Supplied information below:

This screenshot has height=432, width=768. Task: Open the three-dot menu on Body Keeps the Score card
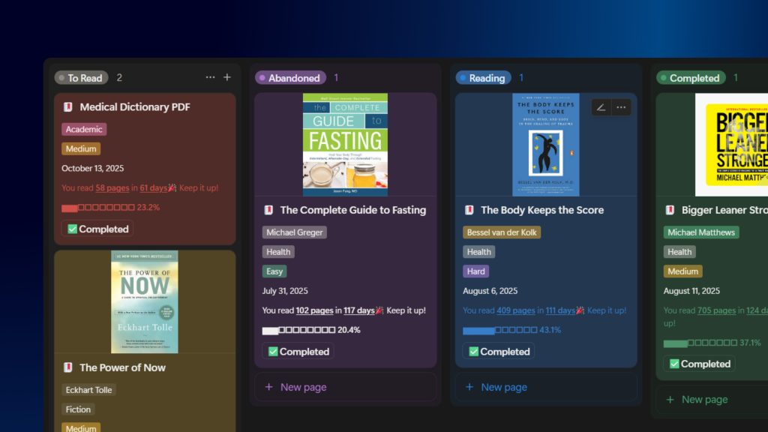[x=621, y=107]
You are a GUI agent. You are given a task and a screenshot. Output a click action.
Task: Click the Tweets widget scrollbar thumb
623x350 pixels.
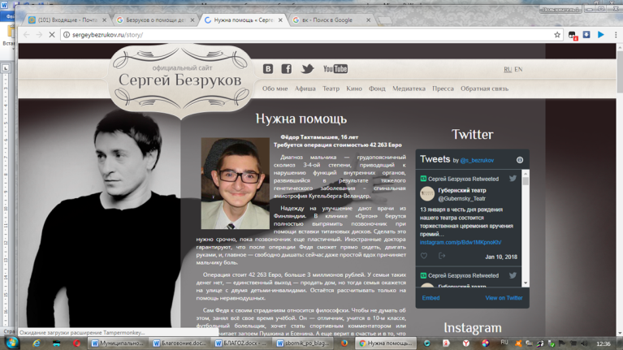click(526, 181)
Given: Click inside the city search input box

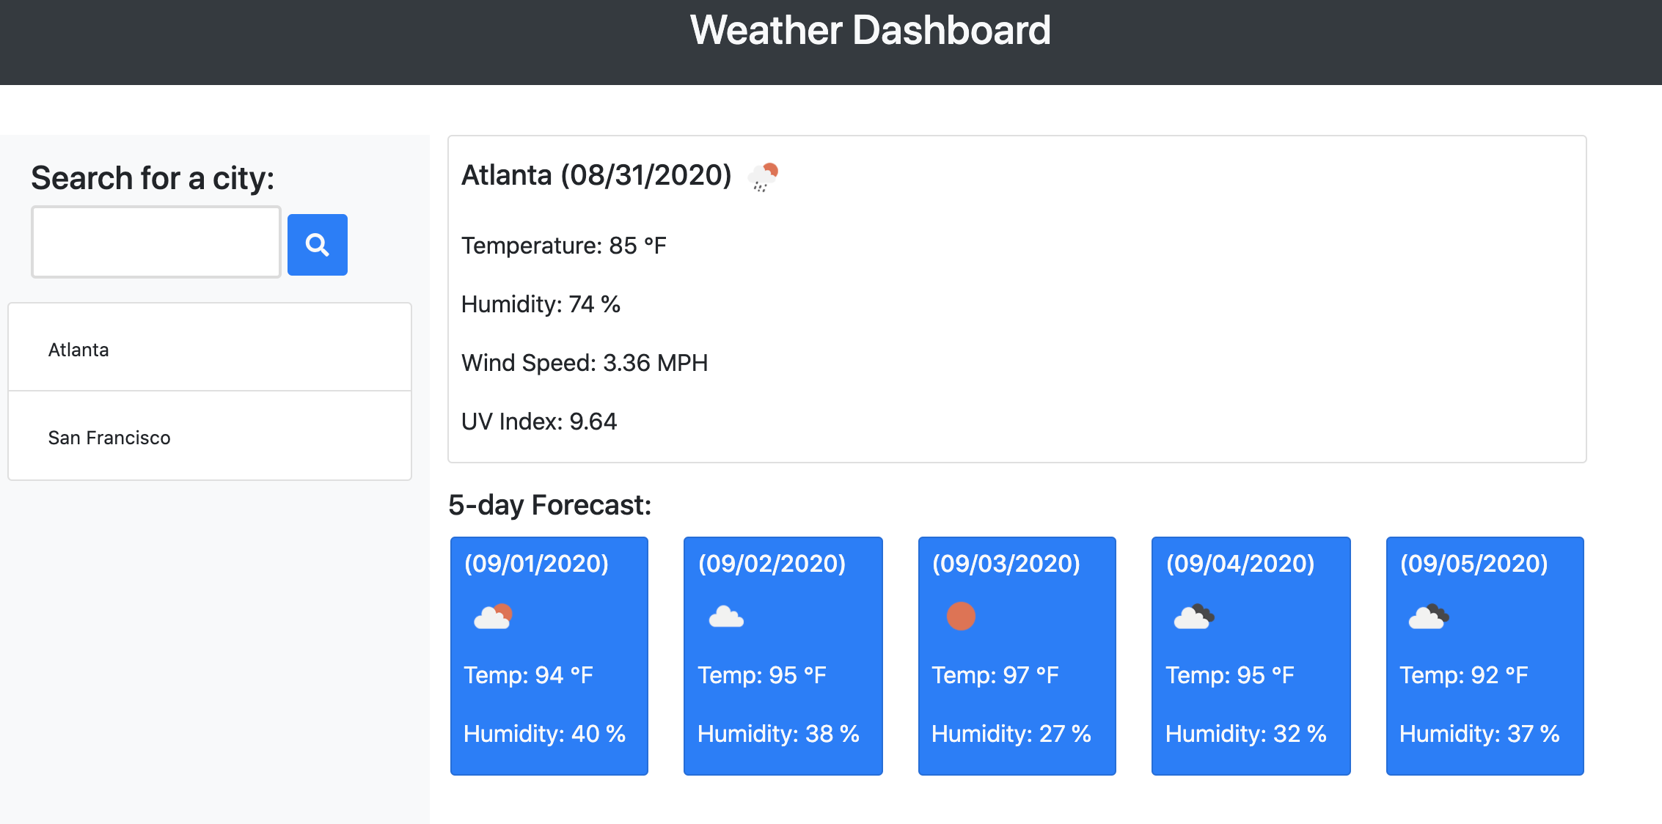Looking at the screenshot, I should (155, 242).
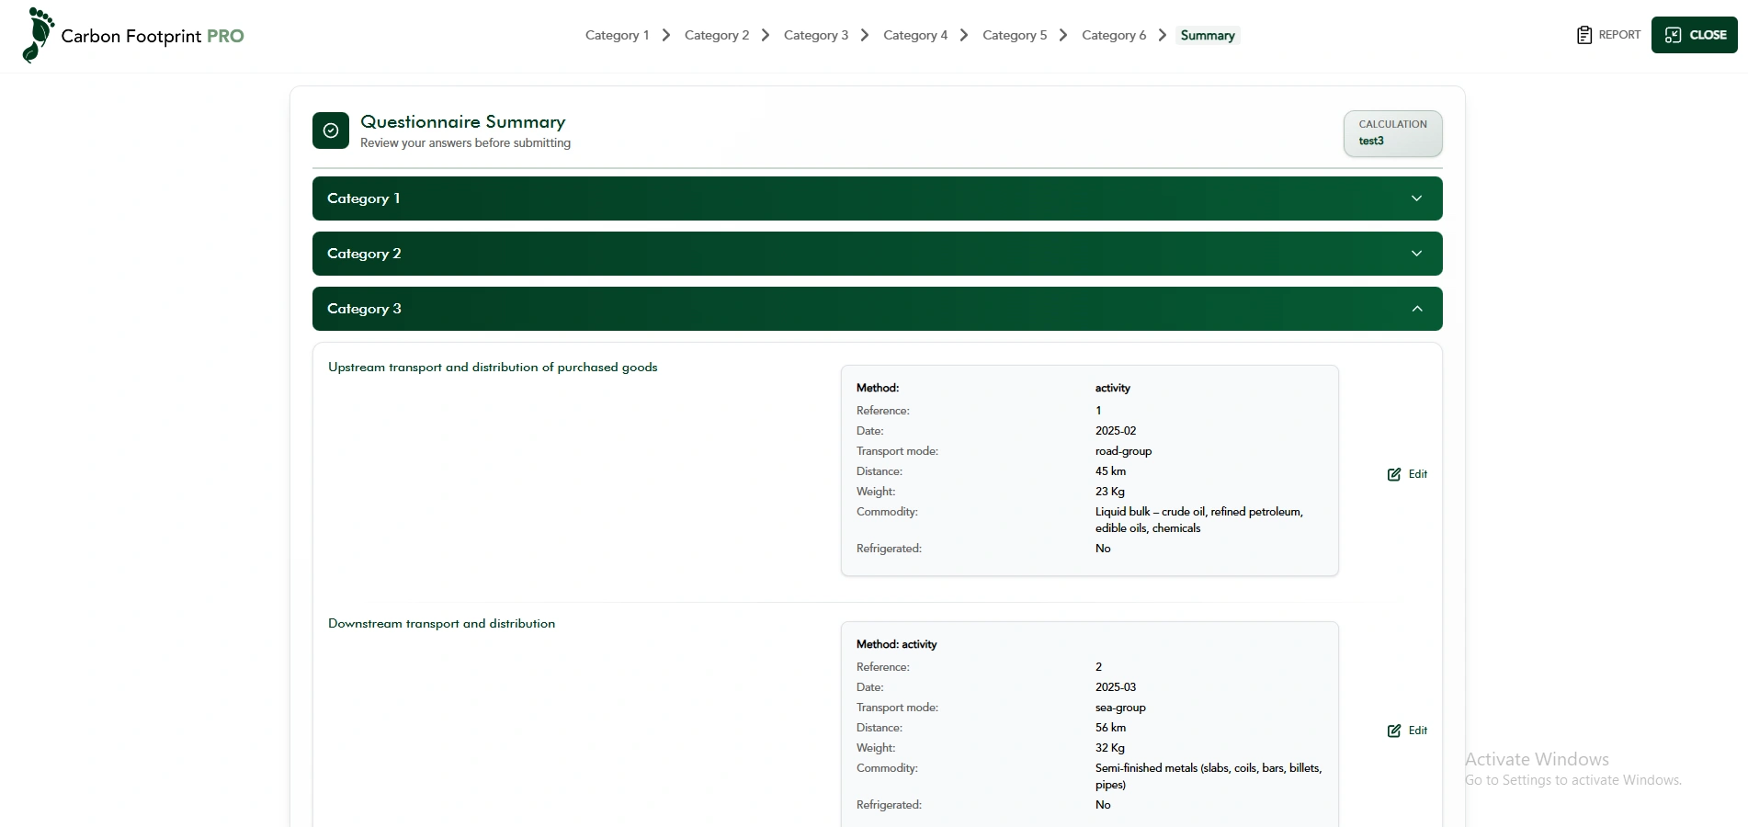Click the CLOSE button icon
The image size is (1748, 827).
pos(1673,35)
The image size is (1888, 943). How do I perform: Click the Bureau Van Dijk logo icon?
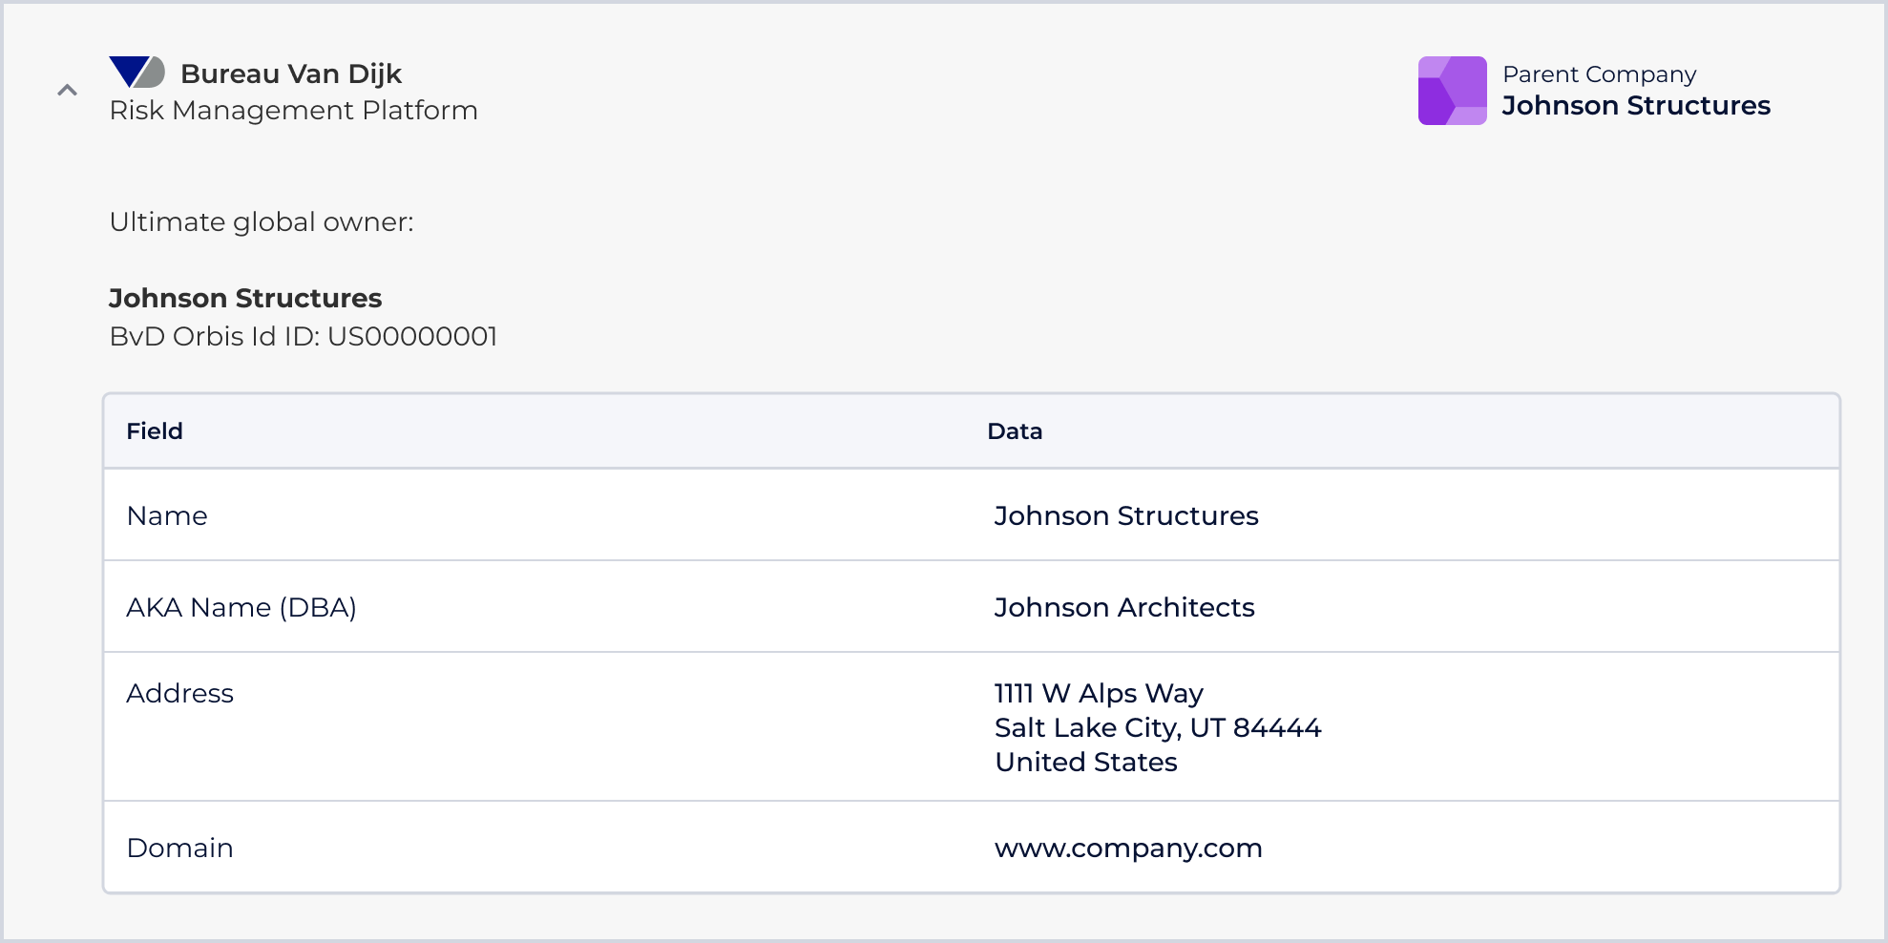(x=137, y=73)
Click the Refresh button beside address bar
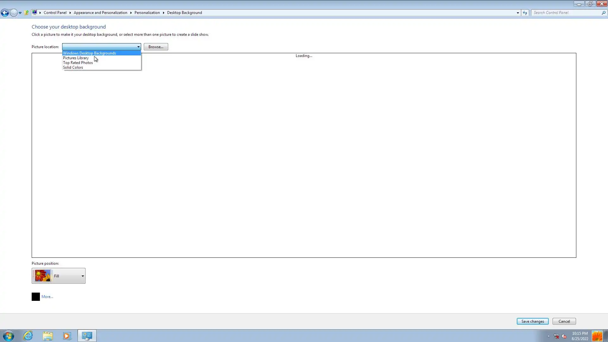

End of Supplied information.

What to produce.
Your answer must be an exact copy of the data above, minus its pictures.

Answer to the problem.
This screenshot has height=432, width=768. Task: Open the three-dot menu on Body Keeps the Score card
[x=621, y=107]
You are a GUI agent. You are given a task and a screenshot. Output a click action.
Task: Click the Tweets widget scrollbar thumb
623x350 pixels.
click(526, 181)
Given: Click inside the city search input box

Looking at the screenshot, I should (155, 242).
Click the CLOSE button icon
The image size is (1748, 827).
pos(1673,35)
The image size is (1888, 943). How do I perform: Click the Bureau Van Dijk logo icon?
(x=137, y=73)
Click the Refresh button beside address bar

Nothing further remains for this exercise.